I will share some funny stories with you...

...the ho that has a mate in Marriott and they do business in a room.

...the ho that is not a she but a he

...the desperate ho that would do "a" very cheaply!!

LOL...Leeds is a very "sick" place! ;D

And who comes from Leeds then...ah...our president does! Hmmm, I always though he was a dubious character!  ;D


----------



## jampott

> They assume that a single male walking along would only be interested in "business" but I was simply exploring the city.


Nah,
perhaps their assumption was that someone with your looks and brains couldn't possibly have a wife or girlfriend anywhere.... *lol*


----------



## W7 PMC

RAOFLMAO (& yes i did actually fall off my chair laughing) ;D ;D


----------



## Dubcat

V - leeds has two universities within walking distance of the city centre - hence all the young people. Its a brilliant place for going out at night.
P.


----------



## Dotti

Oh Vlastan your letting yourself down! You mean you didn't accept their offer to you :


----------



## head_ed

V, on this point I have to say you are well and truely talking out of your arse!

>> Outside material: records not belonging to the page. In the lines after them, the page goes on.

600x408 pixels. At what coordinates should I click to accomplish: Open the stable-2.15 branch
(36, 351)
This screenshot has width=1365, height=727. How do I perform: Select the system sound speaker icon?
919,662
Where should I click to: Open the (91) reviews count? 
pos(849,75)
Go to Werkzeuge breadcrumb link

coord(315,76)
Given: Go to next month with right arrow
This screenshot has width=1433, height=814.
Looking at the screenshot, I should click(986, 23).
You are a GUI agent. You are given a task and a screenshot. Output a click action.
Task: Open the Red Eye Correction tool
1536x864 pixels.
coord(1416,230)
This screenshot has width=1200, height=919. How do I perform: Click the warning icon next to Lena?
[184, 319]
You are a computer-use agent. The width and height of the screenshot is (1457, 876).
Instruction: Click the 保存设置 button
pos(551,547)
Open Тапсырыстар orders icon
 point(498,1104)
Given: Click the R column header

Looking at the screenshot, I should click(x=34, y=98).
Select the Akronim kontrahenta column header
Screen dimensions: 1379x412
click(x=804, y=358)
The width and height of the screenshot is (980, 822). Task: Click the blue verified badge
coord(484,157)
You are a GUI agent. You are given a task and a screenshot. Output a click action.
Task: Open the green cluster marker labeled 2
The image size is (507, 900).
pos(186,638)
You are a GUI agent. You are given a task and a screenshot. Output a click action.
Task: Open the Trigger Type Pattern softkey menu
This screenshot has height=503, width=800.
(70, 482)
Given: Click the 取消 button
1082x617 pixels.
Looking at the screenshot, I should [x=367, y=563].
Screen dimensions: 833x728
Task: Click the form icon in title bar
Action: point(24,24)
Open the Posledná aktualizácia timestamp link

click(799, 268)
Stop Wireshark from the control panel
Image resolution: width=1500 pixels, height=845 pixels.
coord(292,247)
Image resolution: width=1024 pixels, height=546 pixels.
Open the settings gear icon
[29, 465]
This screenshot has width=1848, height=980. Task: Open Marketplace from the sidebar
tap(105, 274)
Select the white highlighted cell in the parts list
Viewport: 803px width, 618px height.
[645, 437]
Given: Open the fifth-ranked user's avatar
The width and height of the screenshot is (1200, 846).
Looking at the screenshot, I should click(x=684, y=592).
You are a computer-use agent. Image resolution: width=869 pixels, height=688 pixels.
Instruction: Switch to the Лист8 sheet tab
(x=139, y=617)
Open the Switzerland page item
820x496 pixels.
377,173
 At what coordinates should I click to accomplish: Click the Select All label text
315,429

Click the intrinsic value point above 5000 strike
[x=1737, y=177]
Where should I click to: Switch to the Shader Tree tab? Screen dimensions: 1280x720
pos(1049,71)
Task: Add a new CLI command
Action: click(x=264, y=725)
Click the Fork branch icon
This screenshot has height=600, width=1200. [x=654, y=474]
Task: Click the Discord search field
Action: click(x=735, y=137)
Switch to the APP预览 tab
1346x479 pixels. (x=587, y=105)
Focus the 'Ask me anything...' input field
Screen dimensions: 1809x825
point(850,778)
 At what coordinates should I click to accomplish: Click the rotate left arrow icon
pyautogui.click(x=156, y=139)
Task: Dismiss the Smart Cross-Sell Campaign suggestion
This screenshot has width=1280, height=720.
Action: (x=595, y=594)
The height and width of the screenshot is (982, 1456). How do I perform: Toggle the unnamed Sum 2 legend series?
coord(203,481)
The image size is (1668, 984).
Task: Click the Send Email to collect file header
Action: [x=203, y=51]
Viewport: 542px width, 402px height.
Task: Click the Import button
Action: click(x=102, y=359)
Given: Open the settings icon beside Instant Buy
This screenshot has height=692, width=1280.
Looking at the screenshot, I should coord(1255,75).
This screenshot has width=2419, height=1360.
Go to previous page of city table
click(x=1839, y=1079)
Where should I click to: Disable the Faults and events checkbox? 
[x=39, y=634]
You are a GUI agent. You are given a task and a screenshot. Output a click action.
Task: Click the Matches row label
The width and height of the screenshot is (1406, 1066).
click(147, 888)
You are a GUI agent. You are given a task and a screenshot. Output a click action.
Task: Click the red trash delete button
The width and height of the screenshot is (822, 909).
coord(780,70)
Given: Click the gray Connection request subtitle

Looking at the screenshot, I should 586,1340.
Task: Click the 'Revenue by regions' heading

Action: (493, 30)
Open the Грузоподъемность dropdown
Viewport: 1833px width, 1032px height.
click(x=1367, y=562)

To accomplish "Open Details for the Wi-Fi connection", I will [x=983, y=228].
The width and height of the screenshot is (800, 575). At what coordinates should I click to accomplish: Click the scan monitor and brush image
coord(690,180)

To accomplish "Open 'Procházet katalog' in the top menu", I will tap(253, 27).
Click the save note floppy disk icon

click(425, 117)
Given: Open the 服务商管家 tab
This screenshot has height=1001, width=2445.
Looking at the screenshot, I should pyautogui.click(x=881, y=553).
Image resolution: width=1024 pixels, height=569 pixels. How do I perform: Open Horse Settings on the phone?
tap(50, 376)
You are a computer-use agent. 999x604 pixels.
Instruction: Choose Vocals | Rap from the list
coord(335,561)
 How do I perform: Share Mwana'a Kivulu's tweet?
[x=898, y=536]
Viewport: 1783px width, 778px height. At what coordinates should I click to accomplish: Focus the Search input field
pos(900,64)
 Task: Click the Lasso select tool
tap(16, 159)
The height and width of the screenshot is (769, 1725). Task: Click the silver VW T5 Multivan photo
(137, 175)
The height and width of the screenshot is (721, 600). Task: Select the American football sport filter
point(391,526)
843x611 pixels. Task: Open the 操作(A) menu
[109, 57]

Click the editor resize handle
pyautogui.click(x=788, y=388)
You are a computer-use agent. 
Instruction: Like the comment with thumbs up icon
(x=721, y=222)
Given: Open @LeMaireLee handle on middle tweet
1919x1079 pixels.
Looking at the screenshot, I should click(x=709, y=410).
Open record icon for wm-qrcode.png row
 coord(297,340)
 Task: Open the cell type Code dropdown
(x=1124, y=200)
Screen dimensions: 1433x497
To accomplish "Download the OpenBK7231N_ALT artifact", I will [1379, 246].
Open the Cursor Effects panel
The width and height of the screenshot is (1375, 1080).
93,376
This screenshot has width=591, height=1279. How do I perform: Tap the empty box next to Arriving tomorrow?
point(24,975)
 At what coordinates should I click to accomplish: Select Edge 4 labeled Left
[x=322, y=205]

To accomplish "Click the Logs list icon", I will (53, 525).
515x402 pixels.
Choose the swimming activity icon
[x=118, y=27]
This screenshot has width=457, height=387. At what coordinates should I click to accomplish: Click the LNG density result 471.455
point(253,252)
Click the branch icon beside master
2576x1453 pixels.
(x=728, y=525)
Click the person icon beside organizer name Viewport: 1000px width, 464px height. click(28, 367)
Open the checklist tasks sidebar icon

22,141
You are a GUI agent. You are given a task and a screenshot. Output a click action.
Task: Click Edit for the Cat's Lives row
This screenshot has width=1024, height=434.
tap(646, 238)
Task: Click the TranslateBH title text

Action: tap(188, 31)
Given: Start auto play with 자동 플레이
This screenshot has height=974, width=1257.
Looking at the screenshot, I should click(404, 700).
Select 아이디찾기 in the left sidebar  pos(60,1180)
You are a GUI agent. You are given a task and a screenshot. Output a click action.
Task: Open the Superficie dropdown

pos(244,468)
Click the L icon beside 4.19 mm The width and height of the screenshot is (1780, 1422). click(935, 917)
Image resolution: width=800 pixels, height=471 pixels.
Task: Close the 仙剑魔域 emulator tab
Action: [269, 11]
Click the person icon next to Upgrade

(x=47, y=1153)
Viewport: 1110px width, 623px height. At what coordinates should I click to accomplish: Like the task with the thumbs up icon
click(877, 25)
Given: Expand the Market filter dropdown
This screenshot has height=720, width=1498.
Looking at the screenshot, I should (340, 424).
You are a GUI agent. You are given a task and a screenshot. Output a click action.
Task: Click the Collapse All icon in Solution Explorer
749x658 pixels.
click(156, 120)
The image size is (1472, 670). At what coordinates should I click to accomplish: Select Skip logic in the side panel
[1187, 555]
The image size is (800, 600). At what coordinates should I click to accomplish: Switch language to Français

Sure it has hookers, every city in the UK does. Sure it has young people drinking there 'doh' doesn't every city. It is also a city that is frequented by out of town revellers because of the bars, restaurants and clubs that it has. But it also has one of the most affluent areas within any city in the UK that is frequented by very 'well to do' people in their 20, 30's & 40's.

As for it being 'sick' you must know something that the venture capital, real estate, lawyers and investors don't know. Leeds is an amazing city, as are a few others in the uK. But i don't think you can judge a city when you have only spent a couple of hours there. :-X

I don't see Harvey Nics rushing to open a store in Ipswich do you?

PJ


----------



## pas_55

You forget he lives in Suffolk nothings happened there since the Civil War!


----------



## r1

> RAOFLMAO (& yes i did actually fall off my chair laughing) ;D ;D


 ???


----------



## r1

> So I had to go to Leeds on business and booked the Leeds Marriott hotel.
> 
> ...the desperate ho that would do "a" very cheaply!!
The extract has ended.